PROVIDED TEXT:
For
those of you, like my wife, who get free Tomatis by virtue of being in
the business, I want to tell you about a study group we (she) formed
with myself as the Tarot interpreter and Valerie and my sister and
others as participants.
The issue was "why
do most people reach a certain level of attainment when doing Tomatis
therapy, and then quit? Or, more specifically, why do people
develop or evolve to Tarot level 15, and achieve mastery over the
physical world and then quit? Or again, once they have
succeeded in this dog eat dog world, to climb over the other dogs, why
don't people do more Tomatis to get to the
next level of card 16 and and then card 17 of angelic altruism,
i.e. give up your
material posessions and devote your life to the church, to God, to
Humanity etc.
The original clue that
there might be a correlation between the Tomatis stages and the
Developmental sequence of the Tarot was that Card 15 seemed to
correlate
with the 15 days that it took to do Tomatis's first Loop. (The Second
loop being 8 days done a month later, and the third loop being another
8 days done a few months later for a total of 31 days.)
Well. we noticed right away
that this correlation could not be taken too literally because there
are only 21 Major Arcana in the Tarot Cards
and the Tomatis protocal called for 31 days.
Nevertheless, Valerie
had seen enough of her employees, who got Tomatis suddenly get
empowered enough in the first 15 days that they quit their jobs
and went off to get married, attend graduate school, start their
own businesses
in competition with Valerie.
There was a time when
Valerie might have 10 of 15 employees at a time (mostly twentyish women
with college degrees who were waiting for the next great thing to
happen.)
Many times the next great thing did happen after
they did Tomatis for
fifteen days. They were suddenly empowered, and began asking the boss
for a raise, or getting up the nerve to ask their significant other to
marry them, or making up their minds and going on to graduate school,
or setting up their own businesses to do a Tomatis related therapy.
This situation
frequently got out of hand for the boss. Valerie for a while had a
partner who asked her, "can't we give the girls
something like a Tomatis-Lite? " The good news is tha Tomatis
company is now providing such a thing and they call it S0LISTEN". But
Valerie never had the heart to give her employees less than the full
Tomatis and she suffered lawsuits, strikes and other contention from
women who were suddenly empowered.
Sounds pretty good, right?

LIST OF TASKS:
A. Write out the section of the Tomatis passage starting with "The original clue" and going on through "of 31 days.)".
B. Translate this sentence from the Tomatis passage into Spanish: "This situation frequently got out of hand for the boss."
C. According to the Tomatis passage, why could the correlation between the Tomatis stages and the Tarot sequence not be taken too literally?
The listing comes from a separate source and has no connection to the Tomatis passage.

GIVEN RECORDS:
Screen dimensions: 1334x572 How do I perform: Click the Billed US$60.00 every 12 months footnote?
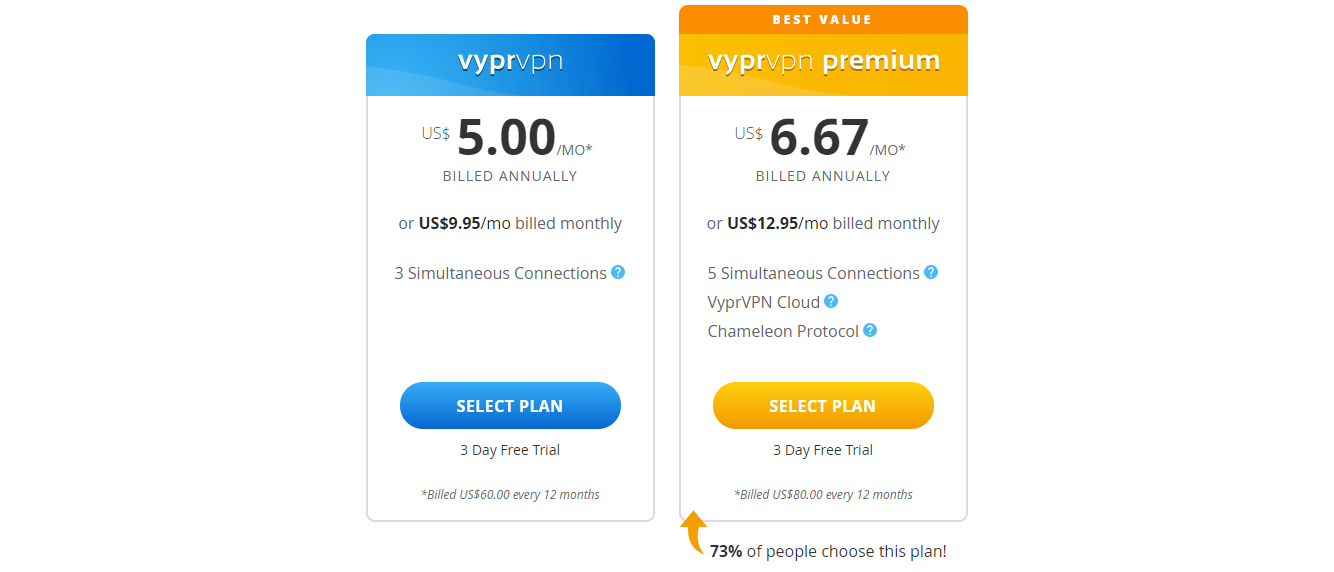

---

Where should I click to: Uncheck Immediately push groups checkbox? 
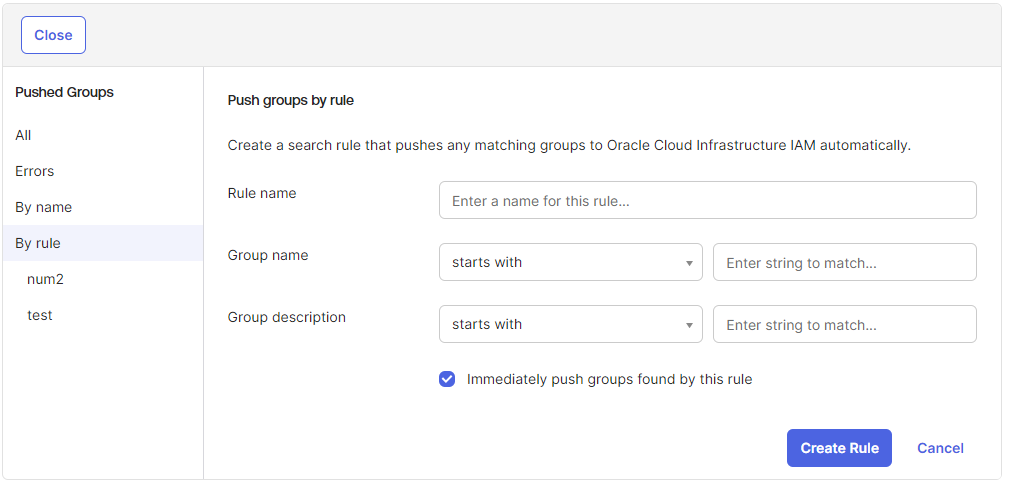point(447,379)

==

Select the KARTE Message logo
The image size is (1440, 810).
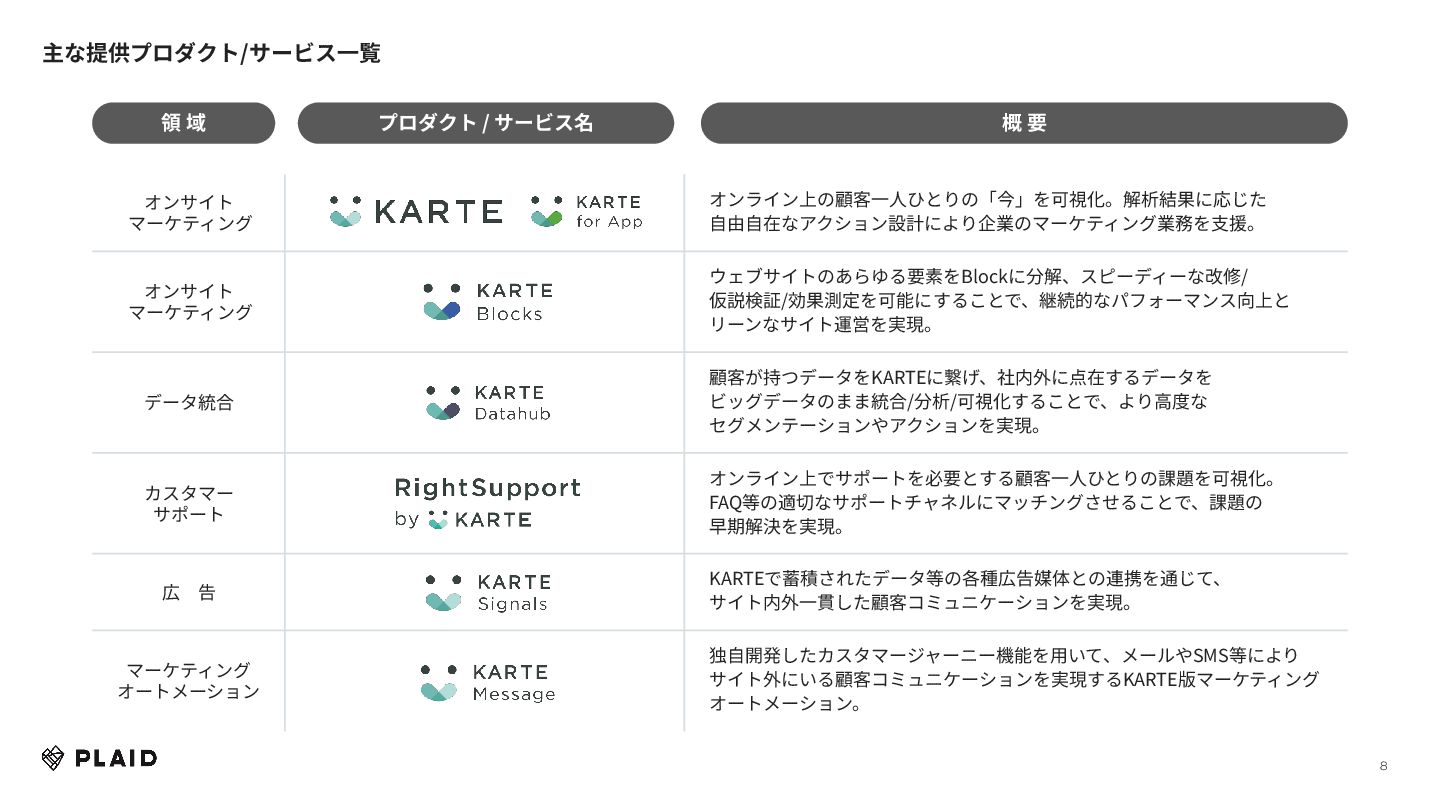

ANSWERS FOR THIS EXERCISE:
A.
The original clue that
there might be a correlation between the Tomatis stages and the
Developmental sequence of the Tarot was that Card 15 seemed to
correlate
with the 15 days that it took to do Tomatis's first Loop. (The Second
loop being 8 days done a month later, and the third loop being another
8 days done a few months later for a total of 31 days.)

B. Esta situación se le iba de las manos a la jefa con frecuencia.

C. There are only 21 Major Arcana in the Tarot cards, but the Tomatis protocol called for 31 days.